Dataset:
---------------

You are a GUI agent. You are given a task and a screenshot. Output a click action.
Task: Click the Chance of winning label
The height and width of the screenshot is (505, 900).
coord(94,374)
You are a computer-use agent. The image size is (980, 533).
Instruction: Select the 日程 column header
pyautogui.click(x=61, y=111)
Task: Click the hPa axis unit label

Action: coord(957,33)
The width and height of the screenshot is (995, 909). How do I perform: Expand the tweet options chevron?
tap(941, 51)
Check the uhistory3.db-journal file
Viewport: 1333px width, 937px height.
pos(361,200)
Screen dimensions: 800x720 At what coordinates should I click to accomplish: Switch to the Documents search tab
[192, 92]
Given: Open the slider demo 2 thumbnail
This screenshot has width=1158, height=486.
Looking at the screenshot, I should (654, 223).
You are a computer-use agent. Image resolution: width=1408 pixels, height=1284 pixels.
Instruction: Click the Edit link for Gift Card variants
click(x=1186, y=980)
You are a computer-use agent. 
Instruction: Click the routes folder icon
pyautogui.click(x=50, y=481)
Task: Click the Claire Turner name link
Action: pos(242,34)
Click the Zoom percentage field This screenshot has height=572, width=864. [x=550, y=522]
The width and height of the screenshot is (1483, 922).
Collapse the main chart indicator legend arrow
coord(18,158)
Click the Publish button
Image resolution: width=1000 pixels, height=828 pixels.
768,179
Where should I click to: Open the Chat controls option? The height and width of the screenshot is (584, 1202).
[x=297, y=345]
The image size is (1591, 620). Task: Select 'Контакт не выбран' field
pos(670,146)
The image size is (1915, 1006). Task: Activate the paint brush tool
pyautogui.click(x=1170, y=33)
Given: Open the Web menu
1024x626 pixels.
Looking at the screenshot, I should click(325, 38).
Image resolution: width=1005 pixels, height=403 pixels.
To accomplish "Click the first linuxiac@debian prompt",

---------------

Give the complete listing a second time, exactly as it reads.

Output of the task:
You are a GUI agent. You are given a task and a screenshot. Output a click action.
Task: Click the Chance of winning label
The height and width of the screenshot is (505, 900).
coord(94,374)
You are a computer-use agent. The image size is (980, 533).
Instruction: Select the 日程 column header
pyautogui.click(x=61, y=111)
Task: Click the hPa axis unit label

Action: coord(957,33)
The width and height of the screenshot is (995, 909). How do I perform: Expand the tweet options chevron?
tap(941, 51)
Check the uhistory3.db-journal file
Viewport: 1333px width, 937px height.
pos(361,200)
Screen dimensions: 800x720 At what coordinates should I click to accomplish: Switch to the Documents search tab
[192, 92]
Given: Open the slider demo 2 thumbnail
This screenshot has width=1158, height=486.
Looking at the screenshot, I should (654, 223).
You are a computer-use agent. Image resolution: width=1408 pixels, height=1284 pixels.
Instruction: Click the Edit link for Gift Card variants
click(x=1186, y=980)
You are a computer-use agent. 
Instruction: Click the routes folder icon
pyautogui.click(x=50, y=481)
Task: Click the Claire Turner name link
Action: pos(242,34)
Click the Zoom percentage field This screenshot has height=572, width=864. [x=550, y=522]
The width and height of the screenshot is (1483, 922).
Collapse the main chart indicator legend arrow
coord(18,158)
Click the Publish button
Image resolution: width=1000 pixels, height=828 pixels.
768,179
Where should I click to: Open the Chat controls option? The height and width of the screenshot is (584, 1202).
[x=297, y=345]
The image size is (1591, 620). Task: Select 'Контакт не выбран' field
pos(670,146)
The image size is (1915, 1006). Task: Activate the paint brush tool
pyautogui.click(x=1170, y=33)
Given: Open the Web menu
1024x626 pixels.
Looking at the screenshot, I should click(325, 38).
Image resolution: width=1005 pixels, height=403 pixels.
To accomplish "Click the first linuxiac@debian prompt",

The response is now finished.